Exercise set.
A. In the forum thread on fantasy realism, where is the novel that one poster is planning set?
B. Translate this sentence from the forum thread on fantasy realism into Spanish: "C.S. Lewis had talking badgers and foxes."
C. Copy the forum thread on fantasy realism from "There isn't an" up to and including "in the sunlight.", swapping "castles" for "towers".

There isn't an exact line one can cross, becoming too 'unrealistic' for a reader to accept. As long as the story is engaging and the reader is coaxed into suspending disbelief, pretty much anything goes.

Steven Brust's works have floating castles and weapons that devour souls. Stephen R. Donaldson had a leper enter his 'world' bearing a white gold ring that, becuse it was white gold, contained wild magic. C.S. Lewis had talking badgers and foxes. Stephanie Meyer had vampires that sparkle in the sunlight.

Do what's right for the story. Maybe it'll work. Maybe not. But you won't know until you try.


----------



## Codey Amprim (Jan 26, 2012)

Chilari couldn't have said it better. There's a difference between realistic and believable, and how you interpret what is presented. Honestly, I think a lot of world building comes down to tastes - what you like vs. what you dislike - and that will bias your opinion towards whatever is in question.

Personally, I don't like near-omnipotent beings aside from Gods that are everywhere, especially when the hero or heroine can defeat them all with little consequence. I think that's my best attempt at defining what I think of believability* (don't think that's a word) as.

Basically, your world can be as crazy and unique as you want! You just need to be consistent and follow your own rules of the world. I try to steer away from the totally fantastic creatures and land formations, because taking the time to explain them robs  the story and I have a fear of info dumping.


----------



## grahamguitarman (Jan 26, 2012)

I say go for it, the people who try to make up all these rules about how realistic a fantasy world should be, simply don't seem to understand that fantasy means just that!.  Its about taking people on a journey of imagination and showing them fantastical new worlds they never thought possible.

Personally I find fantasy novels that try to be too historically accurate incredibly boring to read.  I love worlds that are outlandish and different, and don't care how unrealistic they are, so long as the story telling immerses me in those worlds.  Look at some of Moorcock's novels. his worlds are sometimes so outlandish they are garish - yet that makes him entertaining to read.

My own world has floating mountains, airships, underwater cities, giant cacti like pods that are dried out to make houses, nomads that live in small houses mounted on top of huge beasts, winged human tribes that live wild in the plains, and any other weird idea I care to come up with.  The chapter I was working on last night has a floating island in the middle of a huge canyon, which is seen while traveling on the back of a giant beast with a house on its back.

Having said that I am also in the planning stages of a novel that is set in Victorian London  - but with elves and dwarves ect, in this case some degree of realism would be needed, though it won't be London as we know it today!


----------



## Shasjas (Jan 27, 2012)

Ah, that makes much more sense to me. 
So its more about believability than being almost historically accurate and realistic, so taking a cool imaginative idea and making sure that the consequences of that idea interact with the world in a realistic way, rather than them being quite realistic in the first place.


----------



## Sheilawisz (Jan 27, 2012)

Shasjas, have you ever read The Neverending Story by Michael Ende??

Records.
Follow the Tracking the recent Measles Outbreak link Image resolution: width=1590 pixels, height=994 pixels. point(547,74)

---

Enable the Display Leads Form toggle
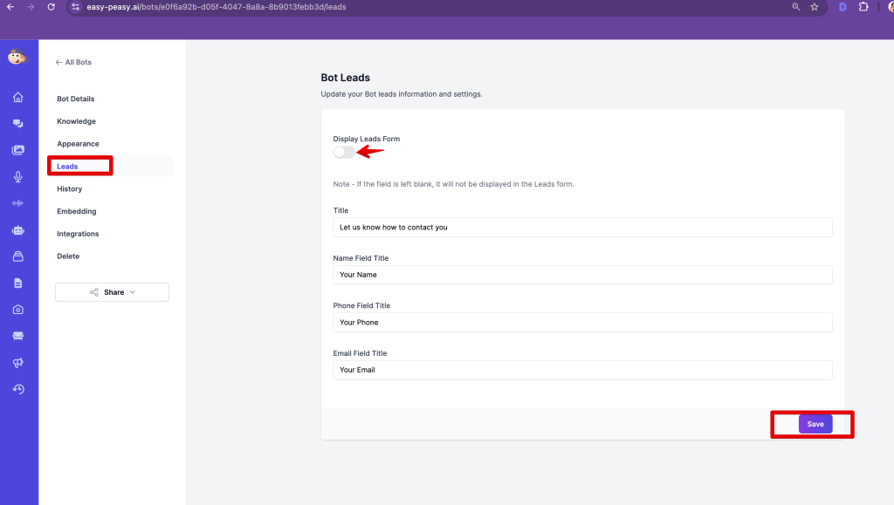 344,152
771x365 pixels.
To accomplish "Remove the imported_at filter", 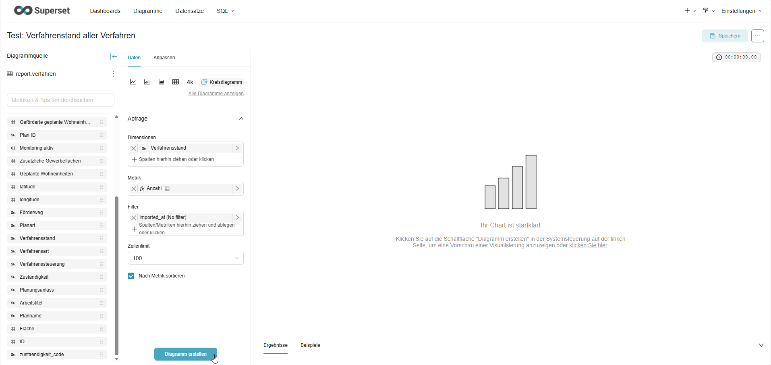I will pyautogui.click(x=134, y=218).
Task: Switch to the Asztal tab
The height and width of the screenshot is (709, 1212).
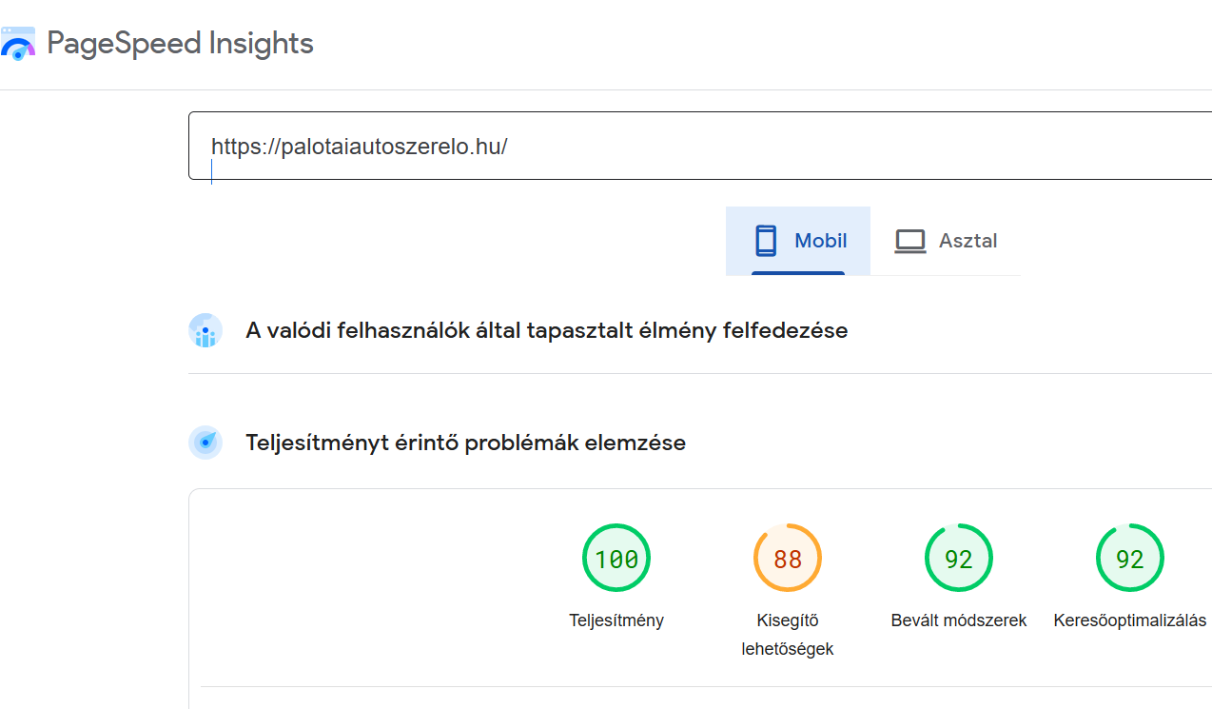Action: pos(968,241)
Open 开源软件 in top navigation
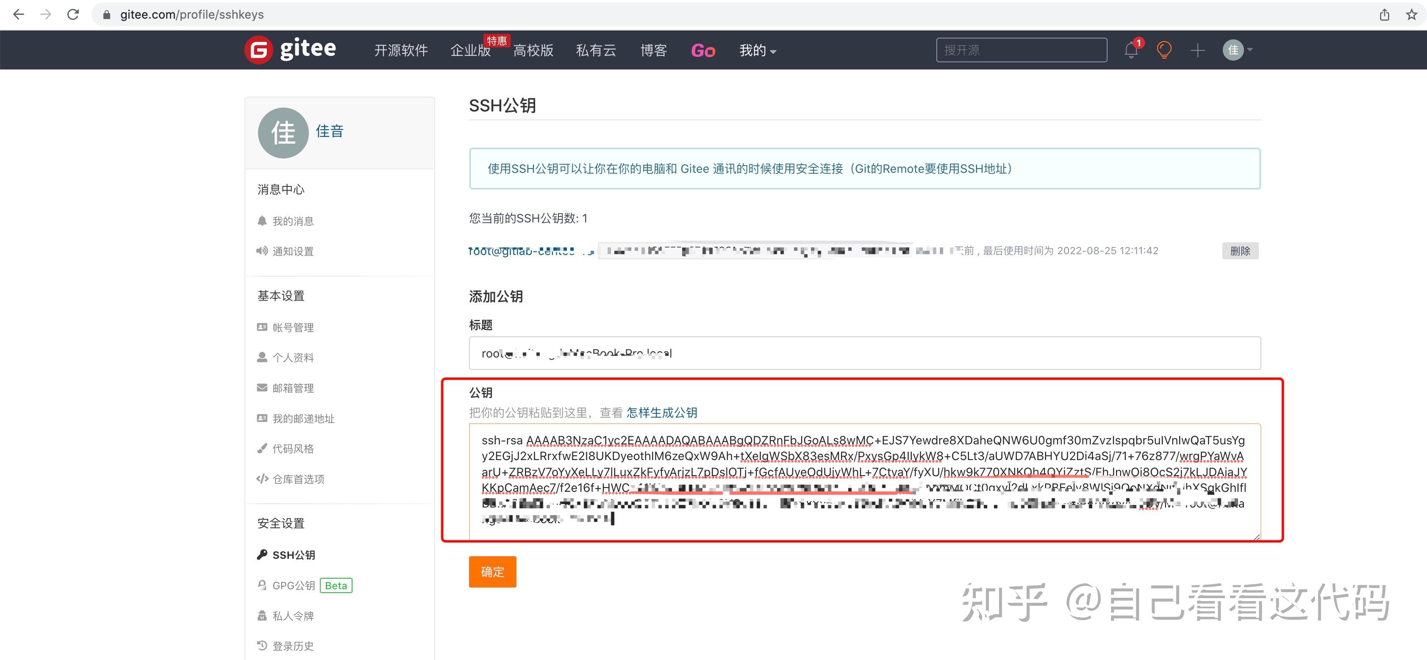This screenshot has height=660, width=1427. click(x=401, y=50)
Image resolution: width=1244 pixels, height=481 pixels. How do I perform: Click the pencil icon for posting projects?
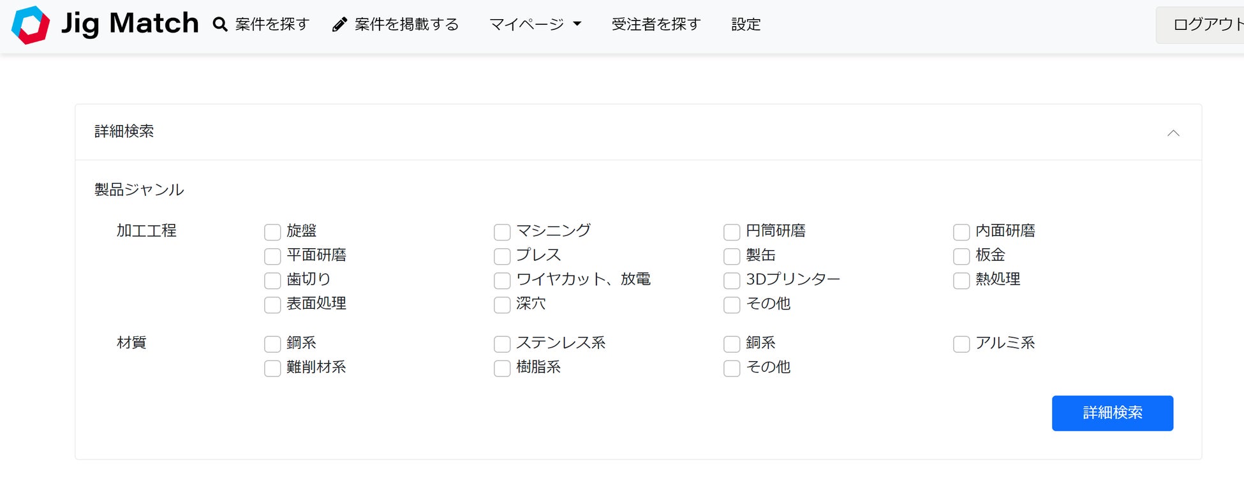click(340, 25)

--

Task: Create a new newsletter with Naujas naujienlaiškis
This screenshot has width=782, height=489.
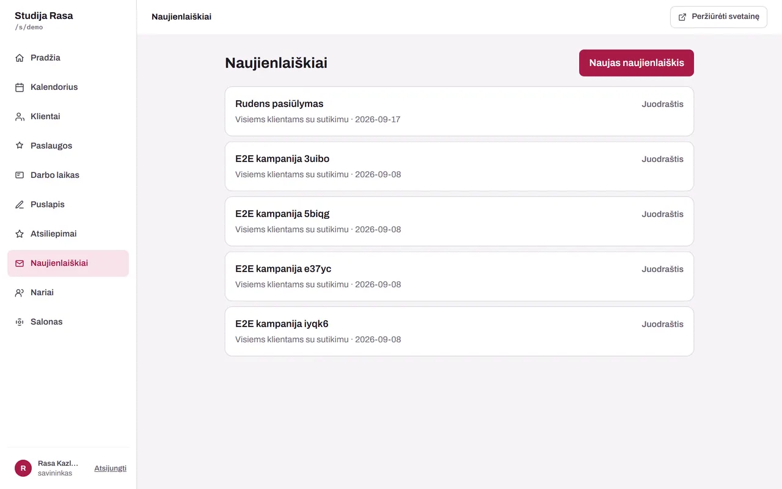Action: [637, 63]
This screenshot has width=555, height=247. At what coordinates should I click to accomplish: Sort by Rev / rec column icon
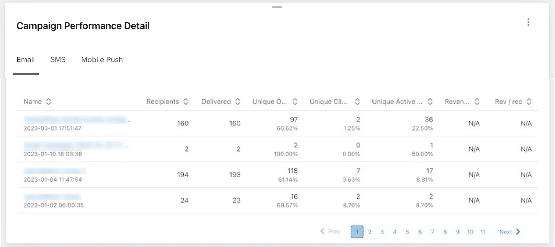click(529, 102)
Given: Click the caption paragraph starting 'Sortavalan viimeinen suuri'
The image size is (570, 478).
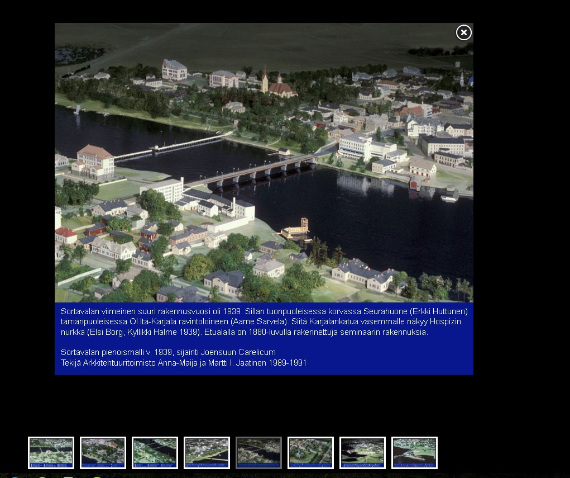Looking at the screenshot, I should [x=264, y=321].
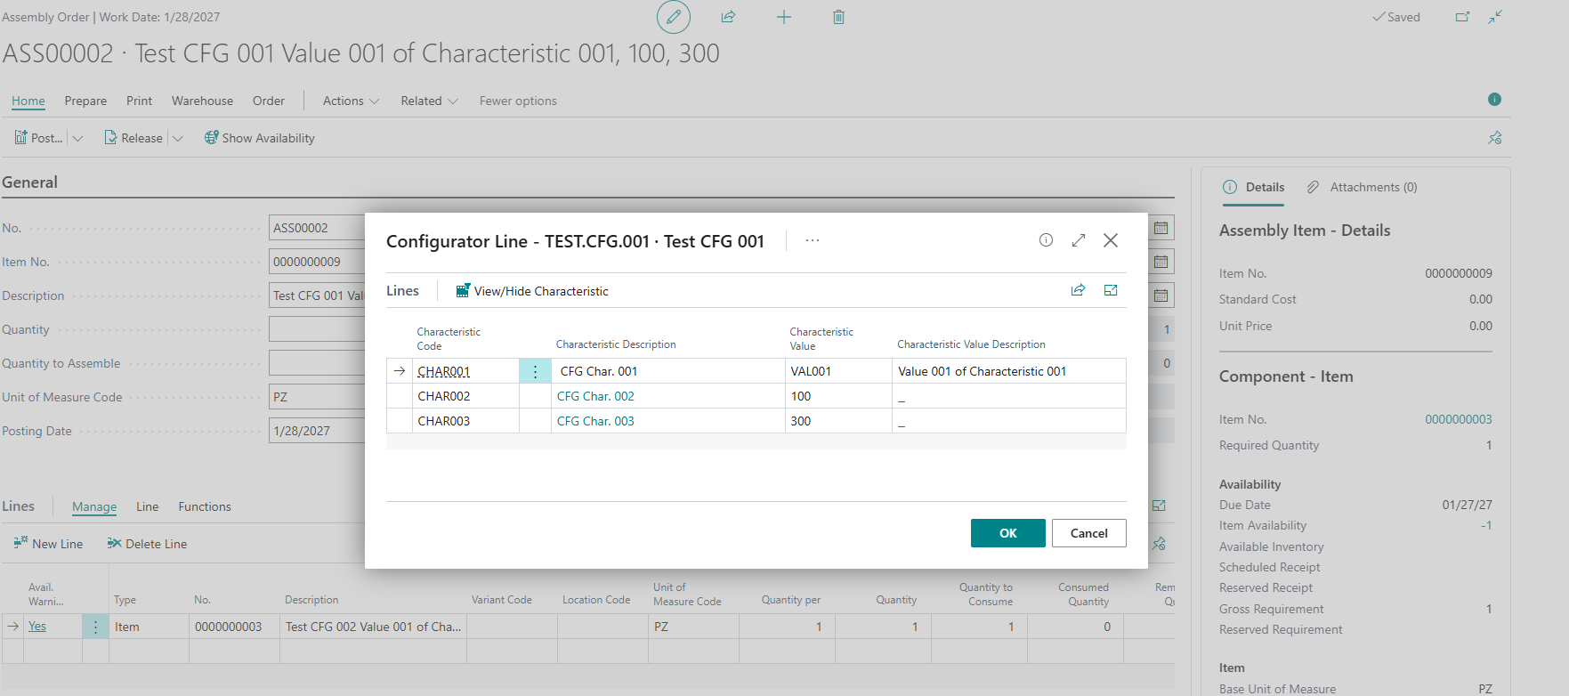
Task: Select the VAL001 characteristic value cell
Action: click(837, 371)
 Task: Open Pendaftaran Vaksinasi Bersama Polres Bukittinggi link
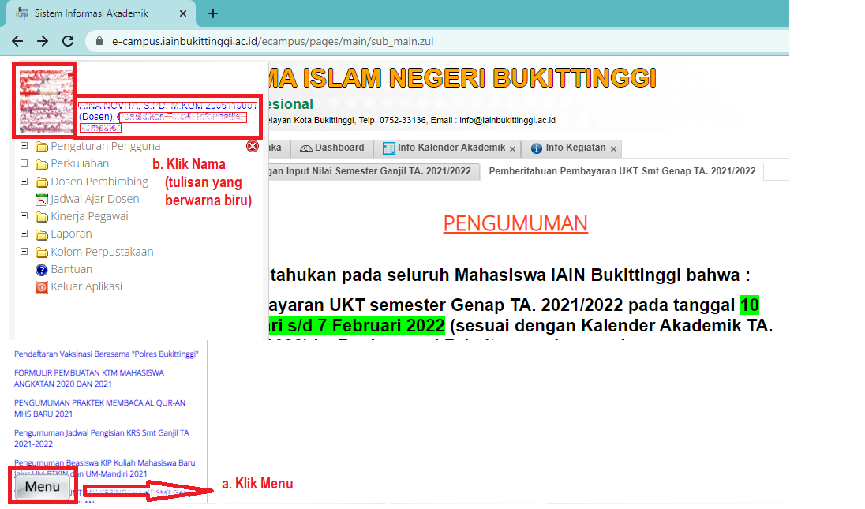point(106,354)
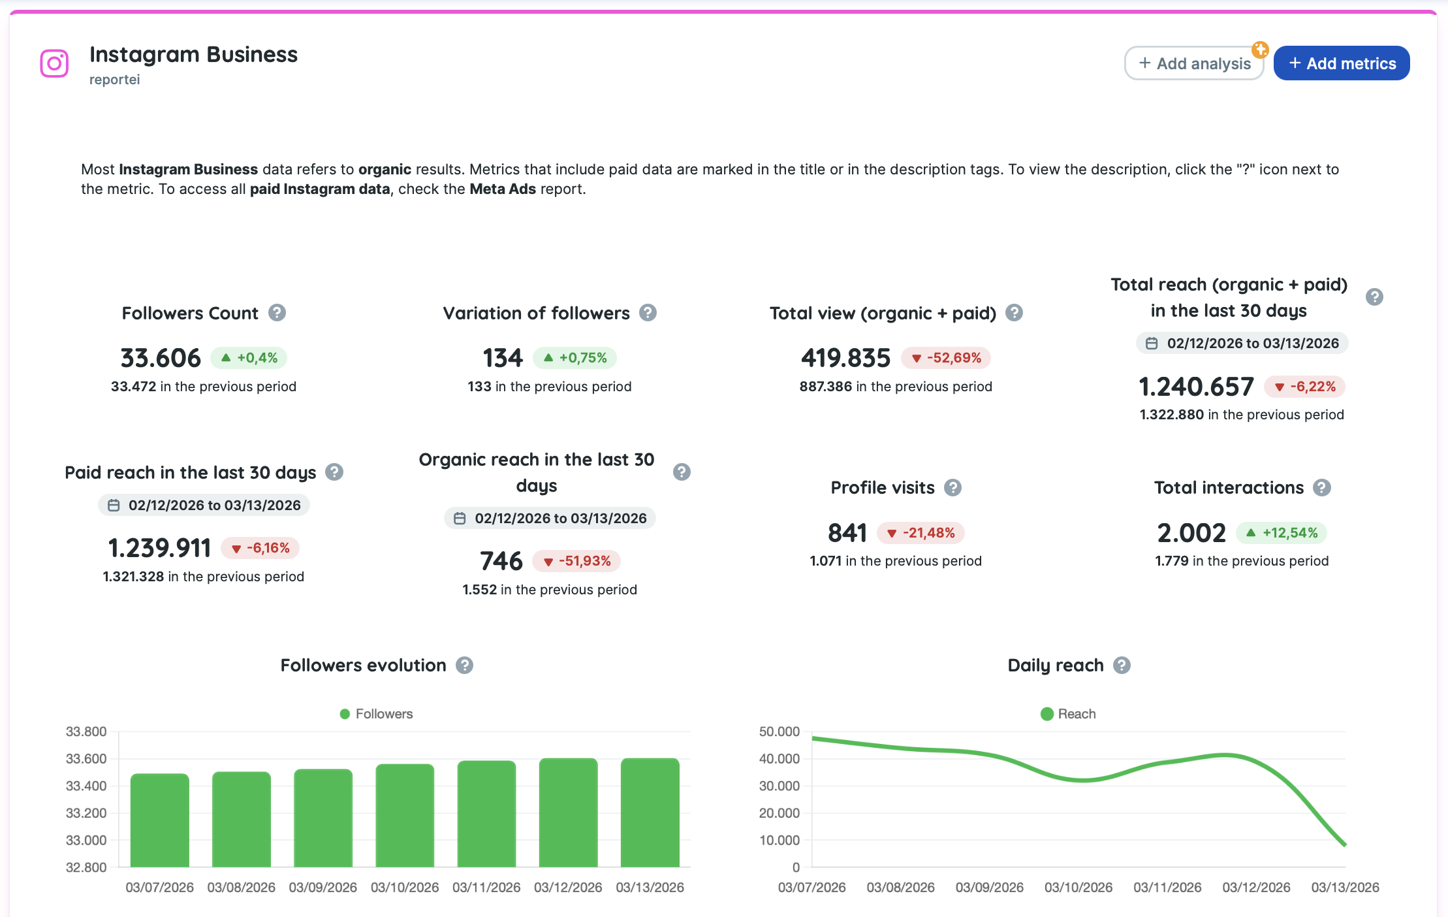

Solutions to each task.
A. Victorian London, but with elves and dwarves.

B. C.S. Lewis tenía tejones y zorros que hablaban.

C.
There isn't an exact line one can cross, becoming too 'unrealistic' for a reader to accept. As long as the story is engaging and the reader is coaxed into suspending disbelief, pretty much anything goes.

Steven Brust's works have floating towers and weapons that devour souls. Stephen R. Donaldson had a leper enter his 'world' bearing a white gold ring that, becuse it was white gold, contained wild magic. C.S. Lewis had talking badgers and foxes. Stephanie Meyer had vampires that sparkle in the sunlight.